Par Lildrille - Chloé
3 min 19 avril 2022
Critique - Merlin - Le Cycle initiatique (Jean-Luc Istin et Eric Lambert) : Un début de saga épique
On a aimé
- Un mélange génial entre légendes arthuriennes, mythologie celtique, contes bretons, créatures du Petit Peuple et magie !
- Un héros charismatique qui évolue et qui ne cesse de fasciner, malgré une énième adaptation le concernant.
- Des personnages secondaires aux messages très prenants et intéressants.
- Un côté historique riche et savoureux.
On n'a pas aimé
- Des dessins pas toujours de même qualité.

Vous connaissez forcément Merlin : l'enchanteur, le conseiller d'Arthur, le mage puissant, l'amant de Viviane... Chaque version, chaque récit nous le présente toujours sous un nouveau jour. Jean-Luc Istin et Eric Lambert ne dérogent pas à la règle : leur Merlin diffère des images connues mais reste fidèle à celle du grand Homme que l'on garde en mémoire. Merlin - Le cycle initiatique entame une belle aventure épique, au sein d'un univers florissant et riche !

Le résumé

La Bretagne… L’île des forts…
En une époque où les anciennes traditions disparaissent pour laisser la place au culte du Dieu Unique, Ahès, une déesse celte, cherche à enrayer l’expansion du christianisme.
Pour cela, elle ordonne la naissance d’un messie des anciennes croyances pour mener le combat et repousser à tout jamais l’envahisseur chrétien.
Fils d’un esprit des airs et d’une vierge, Merlin suivra-t-il les voies qui lui sont tracées ?

Notre avis

La série Merlin, écrite par Jean-Luc Istin, reste un grand phénomène ! Commencée il y a maintenant plus de 15 ans, la série continue de se vendre comme des petits pains et s’enrichit d’année en année avec des cycles d’histoire qui viennent la compléter. Le cycle initiatique se compose des 10 premiers tomes : il nous raconte la naissance de Merlin, sa quête d’identité et sa montée en puissance.

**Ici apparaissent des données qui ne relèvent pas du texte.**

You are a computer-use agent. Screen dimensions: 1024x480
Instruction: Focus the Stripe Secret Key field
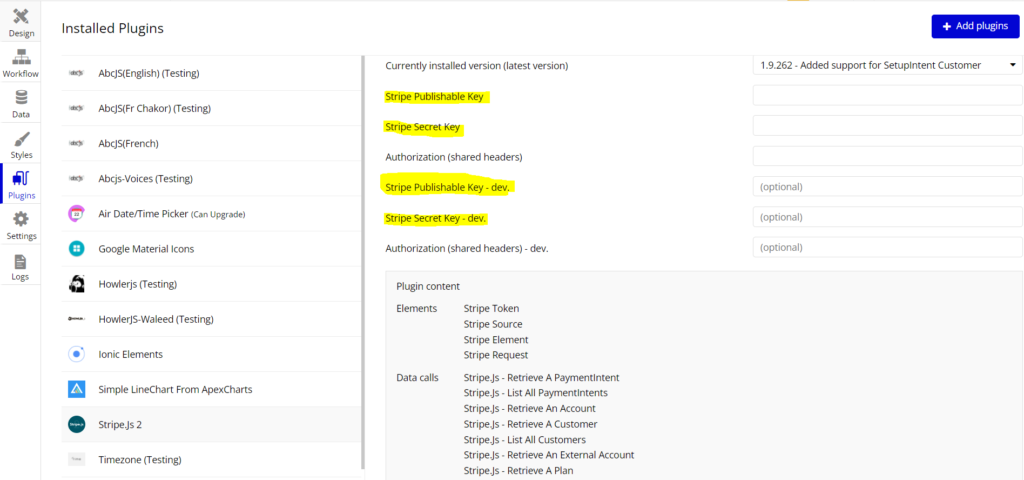[x=888, y=125]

Deux cycles peuvent ensuite être lus : Merlin, la quête de l’épée (5 tomes – série terminée), qui retrace le parcours et les aventures de Merlin dans sa fabrication de l’épée légendaire Excalibur, puis Merlin, le prophète (5 tomes – série terminée), qui précède la naissance et l’avènement d’Arthur Pendragon. Ces deux cycles seront prochainement critiqués sur le site. Enfin, Merlin, cycle 2 : le cycle de Pendragon, s’intéresse davantage au roi Arthur et au rôle de conseiller de Merlin. Ce cycle n’est pas encore terminé, son troisième tome étant sorti en 2018.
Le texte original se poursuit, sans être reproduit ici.